It’s like the Dove Real Beauty campaign but for pizza.
I have written before about my Instagram problem. It’s mostly under control, and it’s been helped by the fact that I have a LOT MORE ADS in my feed lately. Many of them are horrible and stupid and make me feel fat and like I don’t take enough vacations, but some of them look like my friends are posting pictures of their fresh Domino’s pizza deliveries. And that’s because the Instagram ads that Domino’s uses are just, not even “realistic” but “actual real photos of pizza,” probably re-touched but only in a way that enhances the photograph as a whole but doesn’t mess with the integrity of the product if you know what I’m saying? What I’m saying is: grease stains on cardboard. Too much flash. Bad lighting. Toppings that are out of focus. And you know what? I want every one of those pizzas. Solid and Striped ads be damned.
Last week Bloomberg published a feature on the resurrection of Domino’s and its propulsion to global sales of $10.6 billion. The piece largely focuses on the technological prowess of their little progress-bar app/interactive web thing that I know you’ve used, don’t lie, as well as other advances in delivery methods (drones, subcompact cars with warming ovens built in), but one paragraph in particular stood out to me:
Russell Weiner, who’d come from PepsiCo Inc. in 2008 to be Domino’s chief marketing officer and is now president of U.S. operations, picks up the story from there. Wiry from losing 50 pounds on the Pritikin diet, he talks fast and keeps a giant bowl of clementines in his office. Flush with success from their first honesty offensive, Weiner and his team started discussing fresh ways for Domino’s to ridicule itself. “We asked: ‘What else in our industry isn’t transparent?’ ” he says. One obvious answer: the photos used for menus and marketing. “During the shoots, they put extra melted cheese in the cracks after cutting the pizza and blow it dry,” he says. “We call it cheese porn.” The company’s next TV spot showed what really happens on a photo shoot, along with Domino’s promise, henceforth, to use only photos of pizza that its employees had actually made.

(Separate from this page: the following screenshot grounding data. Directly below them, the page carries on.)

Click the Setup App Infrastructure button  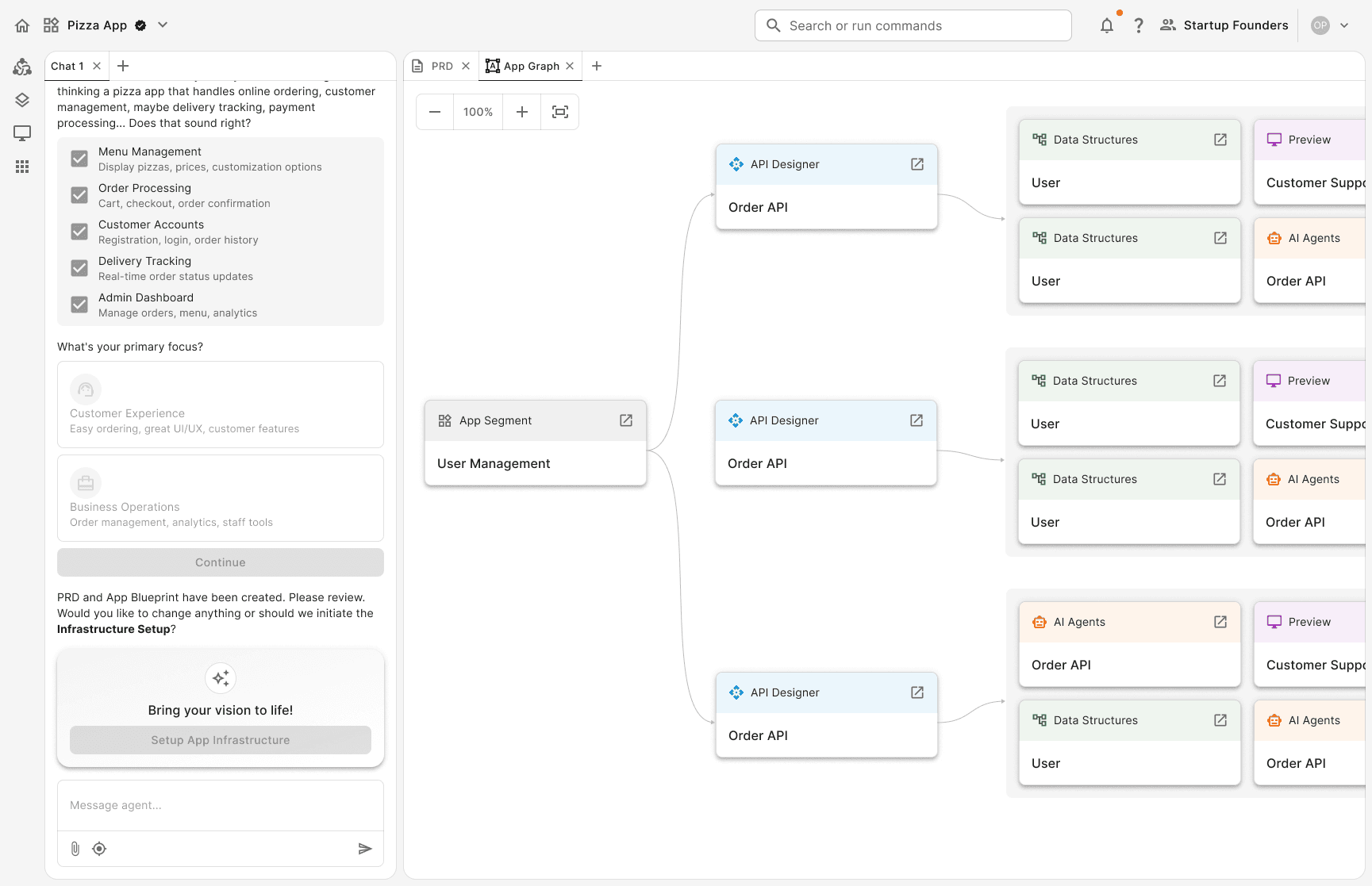coord(221,740)
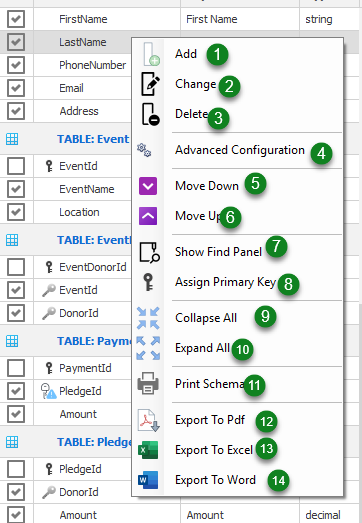The height and width of the screenshot is (523, 362).
Task: Select Assign Primary Key menu entry
Action: coord(225,282)
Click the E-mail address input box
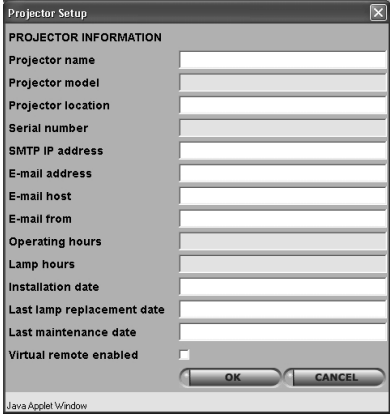This screenshot has height=414, width=390. [x=283, y=173]
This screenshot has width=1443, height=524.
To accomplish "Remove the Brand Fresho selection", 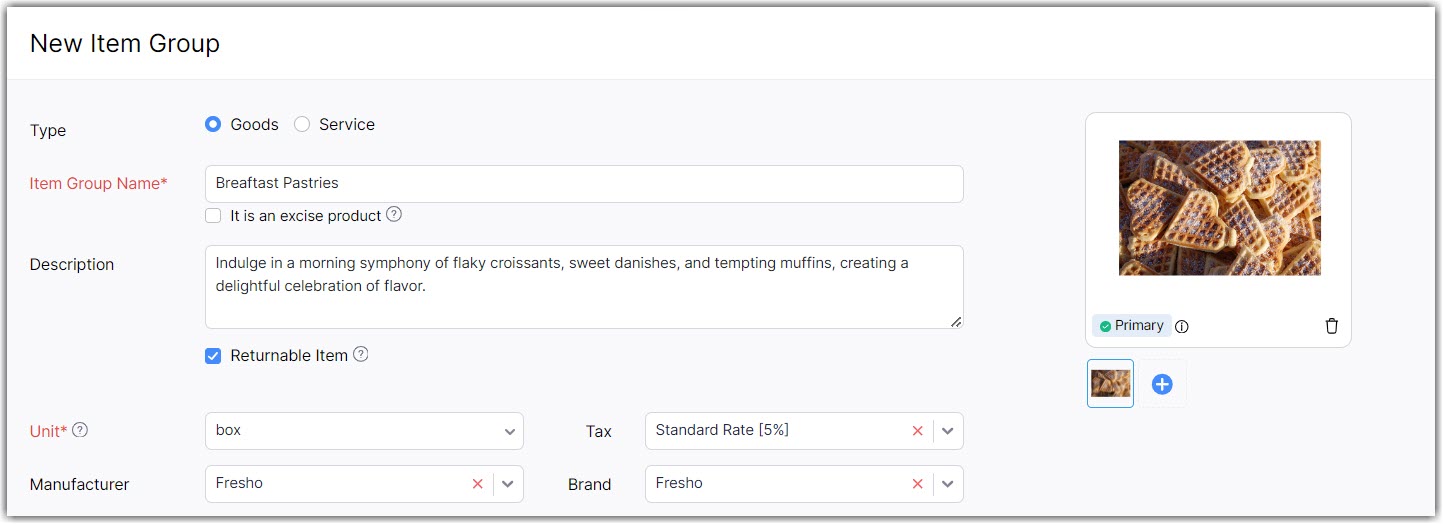I will [917, 484].
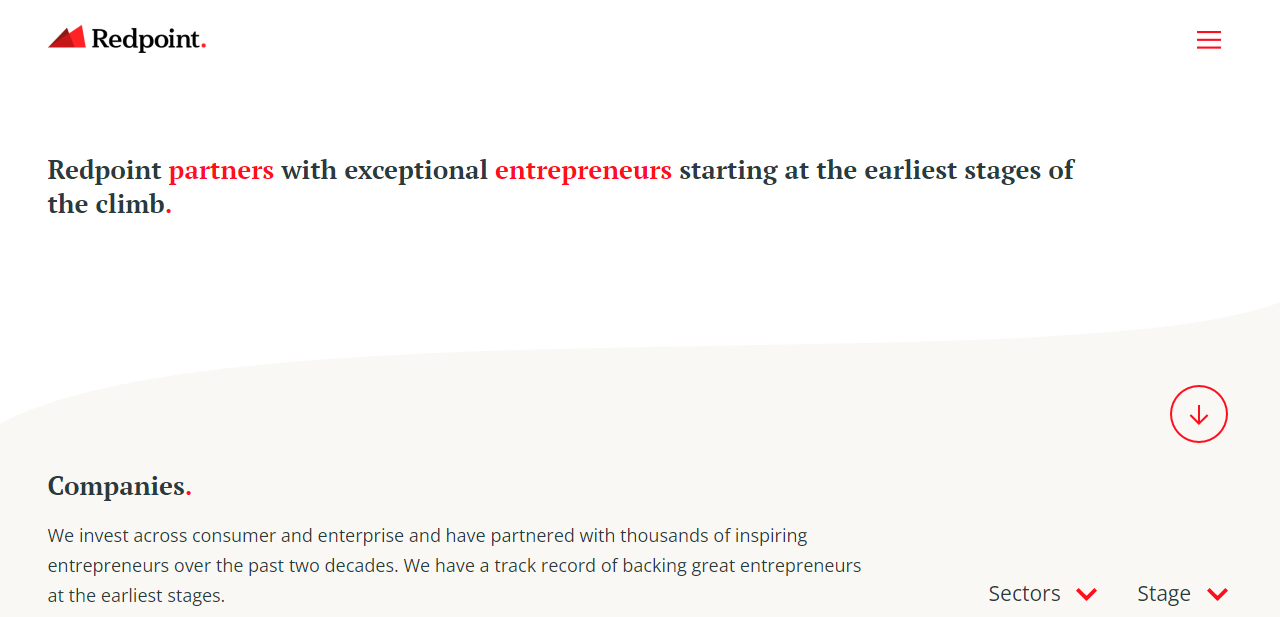This screenshot has width=1280, height=617.
Task: Open the hamburger navigation menu
Action: [x=1208, y=40]
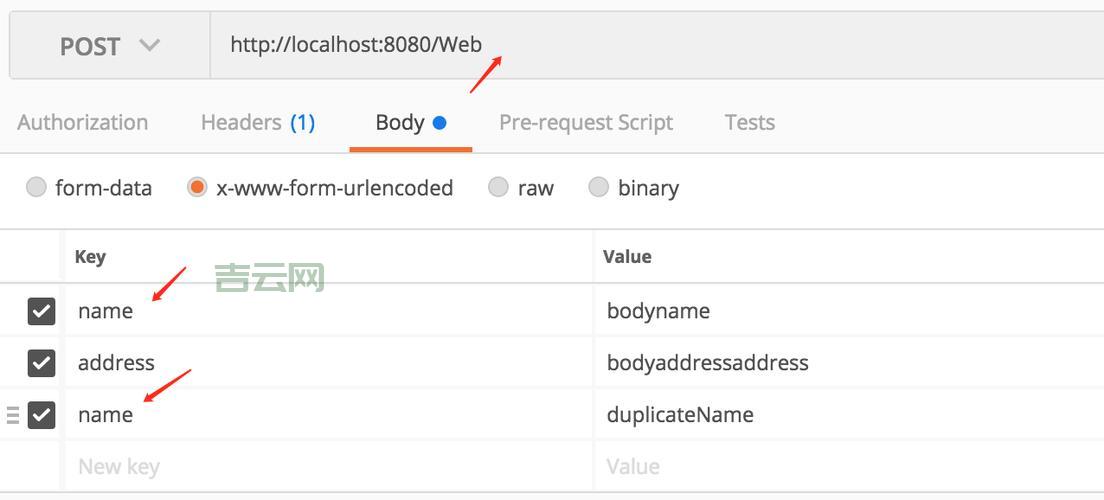
Task: Select x-www-form-urlencoded body type
Action: pos(197,188)
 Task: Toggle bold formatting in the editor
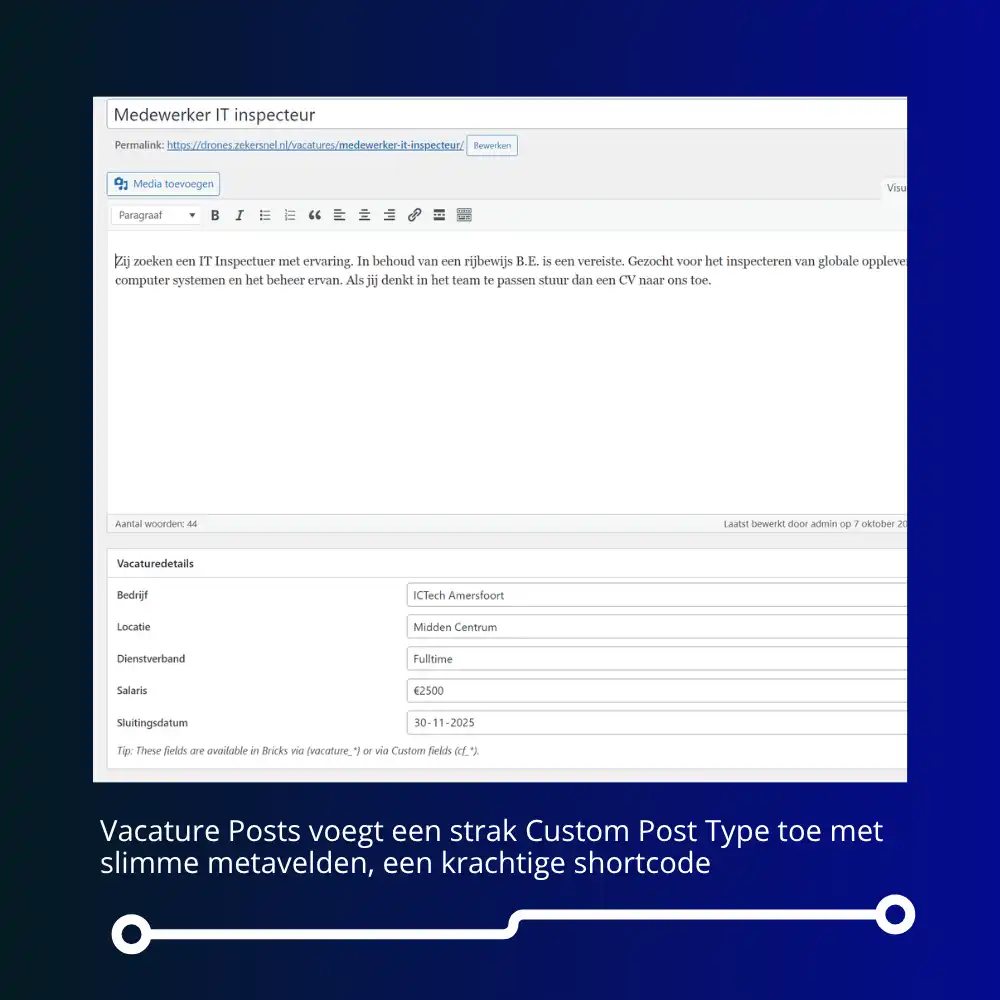click(x=215, y=215)
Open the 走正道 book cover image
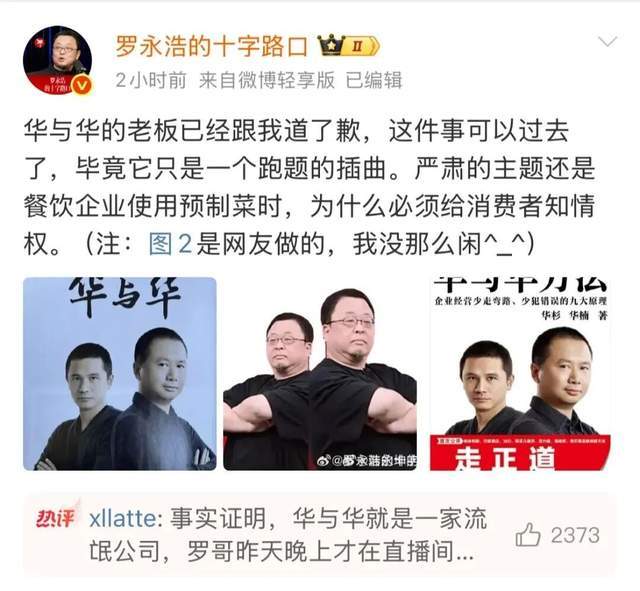This screenshot has height=591, width=640. click(x=520, y=373)
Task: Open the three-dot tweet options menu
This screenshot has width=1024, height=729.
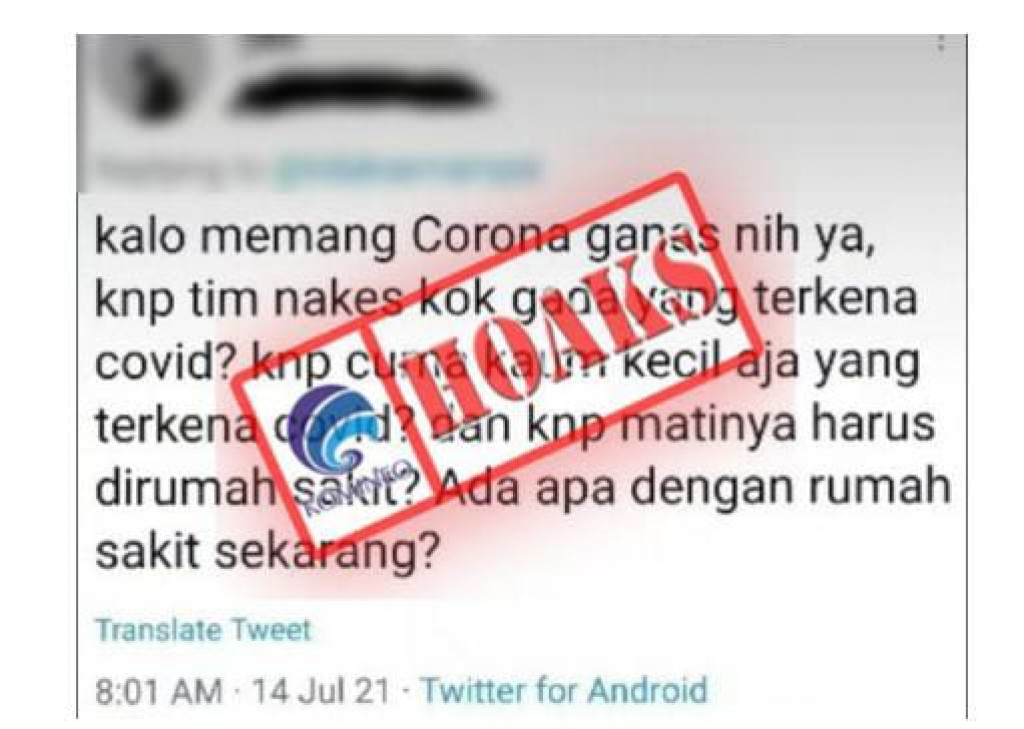Action: coord(940,43)
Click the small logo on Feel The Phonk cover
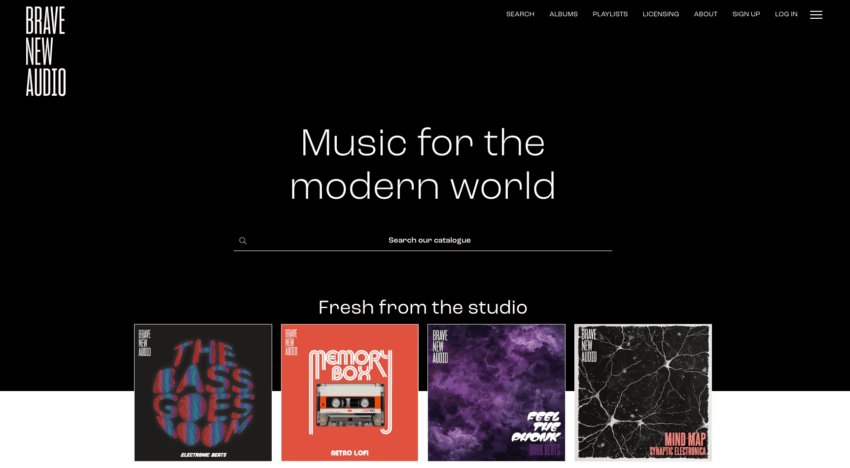 tap(440, 347)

For one thing, I love a skinny fast-food executive. For another, Domino’s isn’t going to tell you life is prettier than it is. You might be ashamed that you want some cheesy bread with your pepperoni-and-nothing-else delivery pizza, but Domino’s isn’t, and it wants you to know that. Domino’s is here for your basest habits, to nurture and celebrate them. You want greasy, straight-up regular-ass pizza that makes your apartment smell like old cheese and dried red sauce and you want it fast. It’s kind of a nice change from the avocado-topped vegan grain bowls your coworker keeps posting, isn’t it?